The Confederation of Zimbabwe Industries (CZI) has bemoaned the rising black market rates which have skyrocketed in recent weeks while the official rate has remained somewhat stagnant. The official rate is around the 87 ZWL to 1 USD mark while the black market is 180 ZWL. This means that the black market rate is essential twice the official rate.

This means that there is now a massive opportunity cost for exporting businesses who have to give up their foreign currency to the auction at the official rate which is many times lower than the black market rates.

The parallel market premium, which has since risen to about 63 percent, is considered a tax by exporting businesses, as they offload the surrender portion of their export earnings at the auction exchange rate while they conduct their business in a cost environment determined by mixed rates depending on where their suppliers of goods and services are sourcing forex.

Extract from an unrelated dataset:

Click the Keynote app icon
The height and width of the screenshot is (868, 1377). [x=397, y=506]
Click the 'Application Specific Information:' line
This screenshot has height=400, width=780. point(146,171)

The best-case scenario being that they are charged at a blended rate of the auction and parallel market and worst-case scenario being the application of the parallel market rate.

Thus, the huge parallel market premium is dampening the motivation for exporting business as it eats into the viability of exports.

Not only do exporting businesses have to give up their foreign currency at sub-optimal rates, but those businesses that are looking for foreign currency are also finding it increasingly hard to get it at the official auction which is struggling to settle winning bids. The RBZ for its part has pledged 200 million USD to the auction which they say they will use to clear the backlog.